なべ

特捜部Q Pからのメッセージのなべのレビュー・感想・評価

特捜部Q Pからのメッセージ(2016年製作の映画)
3.5
 シリーズ3作目。前作よりかなり映画っぽくはなったが、テレビ映画感は拭えず、コールド・ケースやクリミナル・マインドの前・後編的なイメージ。
 今回の事件では、宗教と信仰がテーマ。犯人・被害者がともにエホバの証人の関係者、伝道師と信者なのである。
 エホバの証人では政府機関や企業などの組織はすべてサタンの支配下にあると定義付けていて、警察への通報は、すなわち悪魔と手を組むことになる。ゆえに通報されない。そんなあほな!と思うだろうがそういう教義なのだから仕方ない。輸血を禁じたことで起こるトラブルはよく話題になるから、それで知っている人も多いのではないだろうか。
 一応、エホバの証人の是非を問うようなストーリーではないが、それでも誘拐犯が顔見知りなのに警察に届けない両親や、これまで同様の手口で犯行が繰り返されてきたにも関わらず警察に記録が残ってないなど、エホバの証人の慣習はかなりヤバい。普段から自分とは異なる価値観を認めたいと思っているが、こと宗教に関してはぼくは不寛容な人間なのだ。

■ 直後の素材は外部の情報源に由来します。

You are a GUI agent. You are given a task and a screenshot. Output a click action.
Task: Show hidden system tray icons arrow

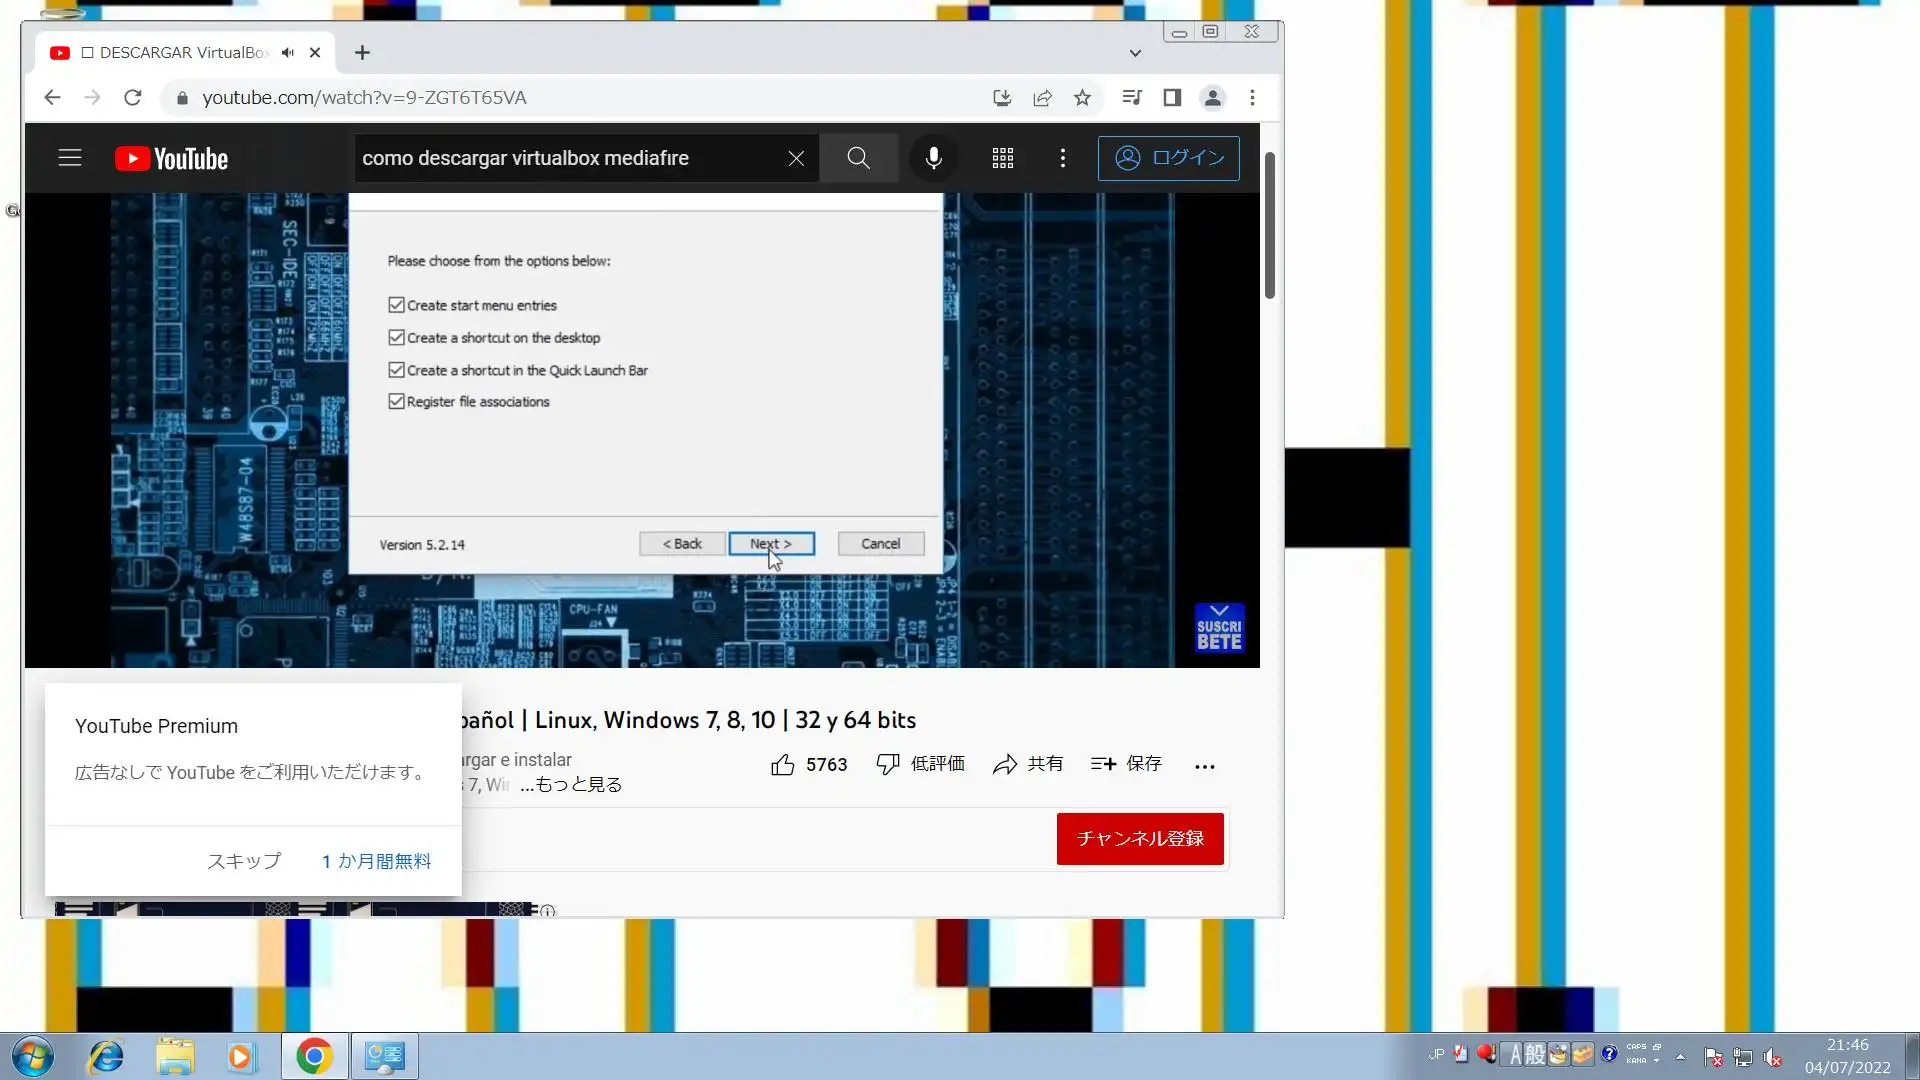[x=1680, y=1057]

 通報しない両親、子供を虐待する母、暴力で信仰を破壊する犯人、無信心の刑事などなど、各登場人物と宗教とのさまざまな距離感がいろんなカタチで提示されるのがおもしろい。それらの違いを意地悪に配置して、物語はクライマックスへ。
 悪魔の所業が奇しくも洗礼めいていたりして、北欧ならではの陰湿な演出が胸糞が悪いことこの上なし。
 実在するカルトを使ったことで、こんなにも宗教と信仰が皮肉に描かれるなんて、やっぱりこのシリーズは脚本がうまいわ。
 カールのメンタルの行方がいよいよやばくなってきているのと、回を追うごとに順調にスケールアップしているのが肌で感じられる。次の作品では映画的醍醐味が満たされそうな気がしてきた。カールとアサドとローセの関係性にも注目している。楽しみ。